Hang in there, once the PG team releases their full integration into the Full Site Editing experience it will be a lot easier to learn the switch to PG from a page builder. You’re on the right path if you want to reduce your dependency on plugins. It’s a bit of a learning curve but you’ll be getting much more flexibility and stability once you learn PG. -Best regards :grinning:

Personally, I’m heading in the opposite direction. I’m busy wrapping up quite a large project and I’ve found Pinegrow more frustrating than words can convey.
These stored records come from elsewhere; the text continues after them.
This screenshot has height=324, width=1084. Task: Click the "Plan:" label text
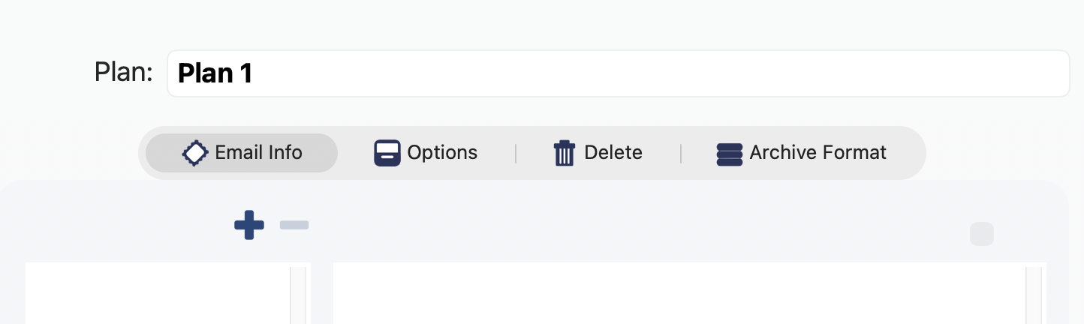tap(124, 73)
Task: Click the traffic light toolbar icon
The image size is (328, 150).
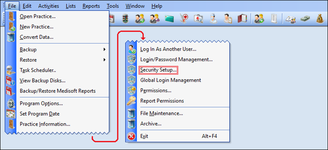Action: 125,19
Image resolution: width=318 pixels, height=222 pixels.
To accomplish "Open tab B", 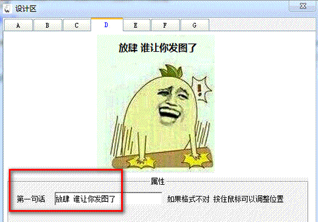I will (x=47, y=26).
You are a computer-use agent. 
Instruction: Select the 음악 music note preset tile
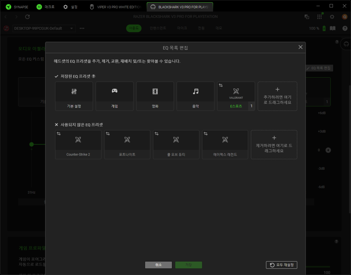[x=195, y=96]
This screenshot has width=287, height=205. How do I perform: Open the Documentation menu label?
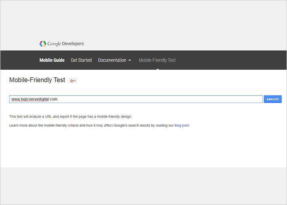click(112, 60)
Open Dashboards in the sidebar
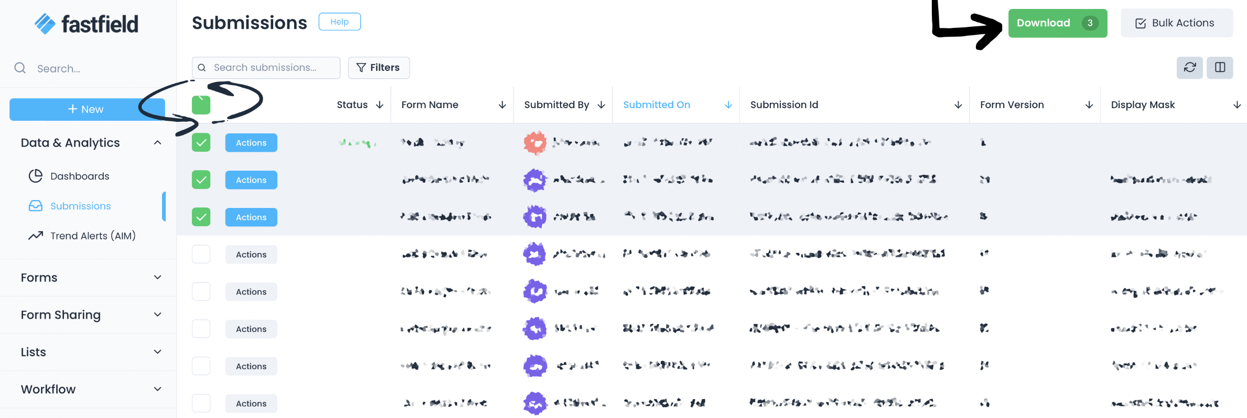Image resolution: width=1247 pixels, height=418 pixels. (80, 176)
The menu system is a problem (there’s no simple multi-level default menu that isn’t broken for me), the Tailwind compiler doesn’t support @apply, the Mac app frequently freezes on me for a few seconds (I have an M1 Pro MacBook Pro with 32GB memory), the code formatting is garbage in the code editor (sometimes it looks halfway to being minimised) and doesn’t maintain my meticulous formatting, everything is a mission with separate script files, the codebase is littered with mentions of Pinegrow for no reason, a large project becomes challenging to keep organised, the default text styles are a disaster, and the latest I’ve discovered is that my compiled Tailwind file is incomplete. If I turn off the Tailwind dev CDN and rely only on my plugin’s generated styles, a chunk of my frontend is stuffed up.

It’s also not clear how one can provide any acceptable measure of control or access to templates for clients. A million toggles and fields in the theme customiser is not a good user experience. In the end I had to make a decision and switched from a custom theme to a custom plugin, and used the GeneratePress theme so that its excellent Elements templating features could be made available to the client.

I’m ready to throw my Mac out the window after this project. Never again. Straight back to Bricks and ACSS for me. This has been a nightmare, quite honestly.

Just my 2c. I’m sure many here love Pinegrow.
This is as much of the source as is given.